Reputation: 1070
I am getting Encoding::UndefinedConversionError at /find/Wrocław "\xC5" from ASCII-8BIT to UTF-8
For some mysterious reason sinatra is passing the string as ASCII instead of UTF-8 as it should.
I have found some kind of ugly workaround... I don't know why Rack assumes the encoding is ASCII-8BIT ... anyway, a way is to use string.force_encoding("UTF-8")... but doing this for all params is tedious
Upvotes: 3
Views: 2026
Reputation: 3534
AFAIK you are not supposed to have raw UTF-8 characters in URLs but must % encode them , not doing so will likely cause all kind of issues with say standard compliant proxies. It looks like it's not so much a Rack issue but a problem with the application emitting invalid URLs. The charset and encoding information in the HTTP header applies to the content not the header itself.
To quote RFC 3986
When a new URI scheme defines a component that represents textual data consisting of characters from the Universal Character Set [UCS], the data should first be encoded as octets according to the UTF-8 character encoding [STD63]; then only those octets that do not correspond to characters in the unreserved set should be percent- encoded. For example, the character A would be represented as "A", the character LATIN CAPITAL LETTER A WITH GRAVE would be represented as "%C3%80", and the character KATAKANA LETTER A would be represented as "%E3%82%A2".
Upvotes: 2
Reputation: 65232
I was having some similar problems with routing to "/protégés/:id". I posted to the Rack mailing list, but the response wasn't great.

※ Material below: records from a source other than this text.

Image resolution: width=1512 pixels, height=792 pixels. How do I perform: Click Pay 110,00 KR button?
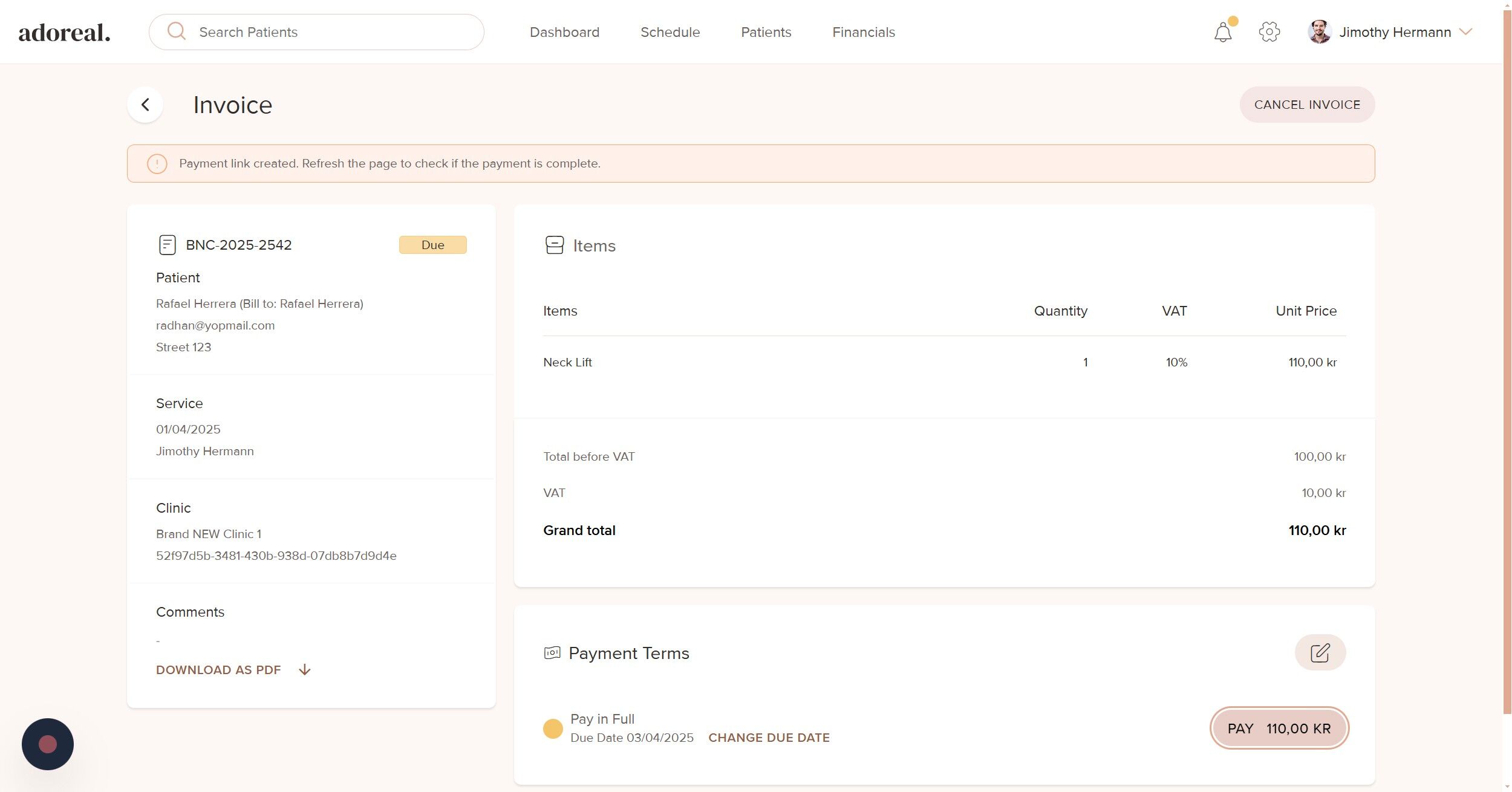tap(1279, 728)
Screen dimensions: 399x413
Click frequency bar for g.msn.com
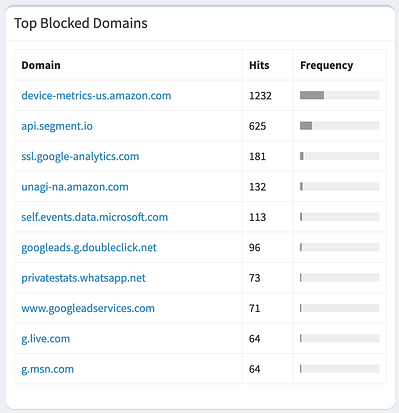pyautogui.click(x=339, y=369)
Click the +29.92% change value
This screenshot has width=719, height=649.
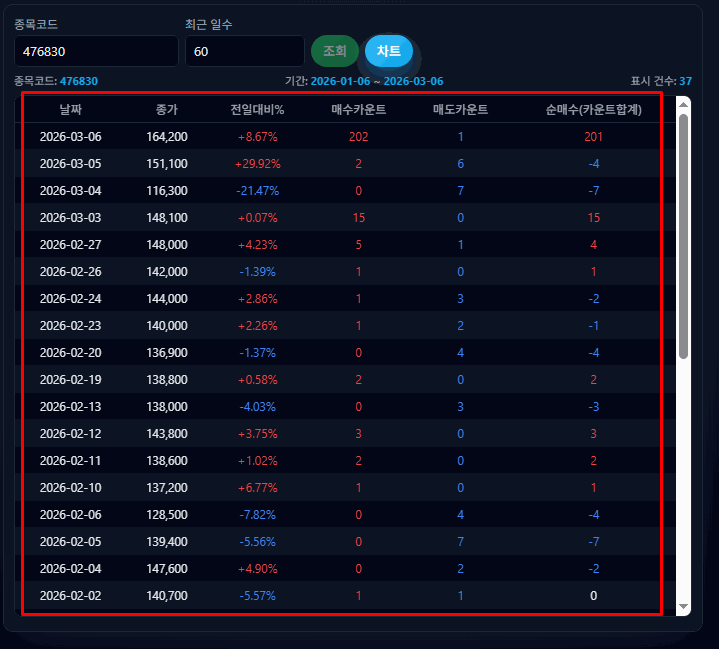(257, 163)
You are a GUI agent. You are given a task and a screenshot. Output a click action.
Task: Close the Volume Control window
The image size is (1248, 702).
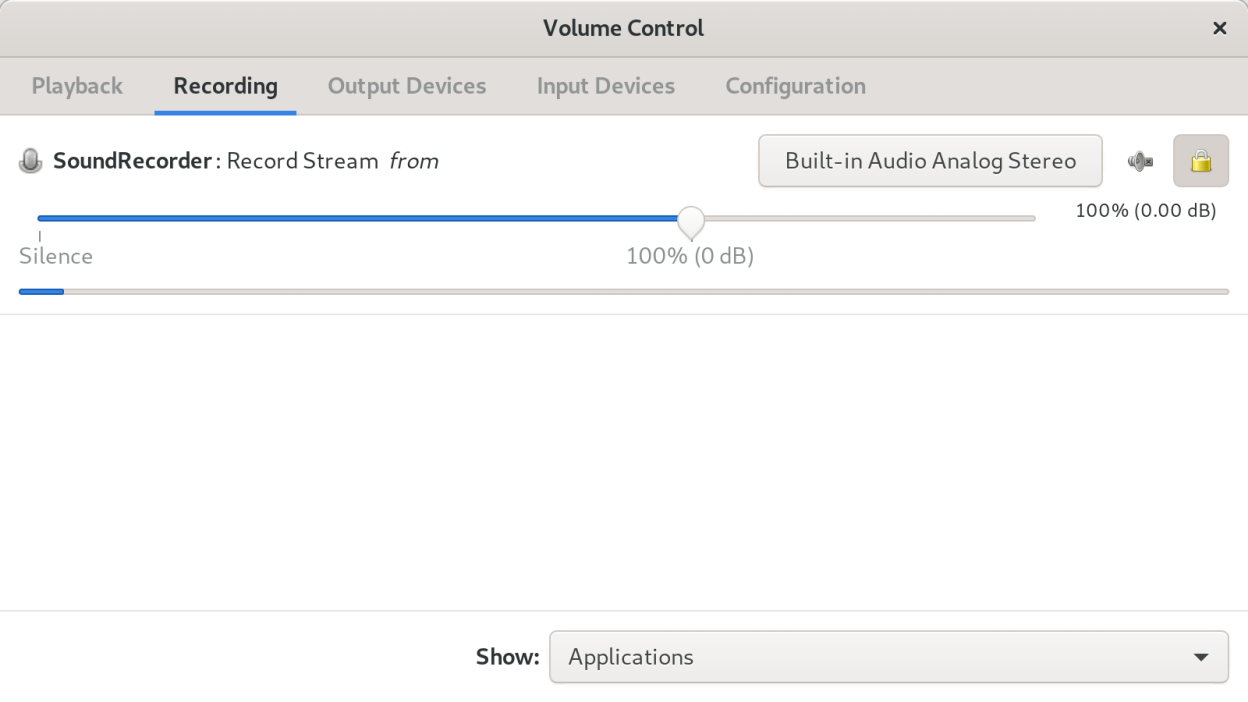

The solution I came up with isn't perfect, but it works for most cases. First, create a middleware that unencodes the UTF-8:
# in lib/fix_unicode_urls_middleware.rb:
require 'cgi'
class FixUnicodeUrlsMiddleware
ENVIRONMENT_VARIABLES_TO_FIX = [
'PATH_INFO', 'REQUEST_PATH', 'REQUEST_URI'
]
def initialize(app)
@app = app
end
def call(env)
ENVIRONMENT_VARIABLES_TO_FIX.each do |var|
env[var] = CGI.unescape(env[var]) if env[var] =~ /%[A-Za-z0-9]/
end
@app.call(env)
end
end
Then use that middleware in your config/environment.rb
(Rails 2.3) or config/application.rb
(Rails 3).
You'll also have to ensure you've set the right encoding HTTP header:
Content-type: text/html; charset=utf-8
You can set that in Rails, in Rack, or in your web server, depending on how many different encodings you use on your site.
Upvotes: 3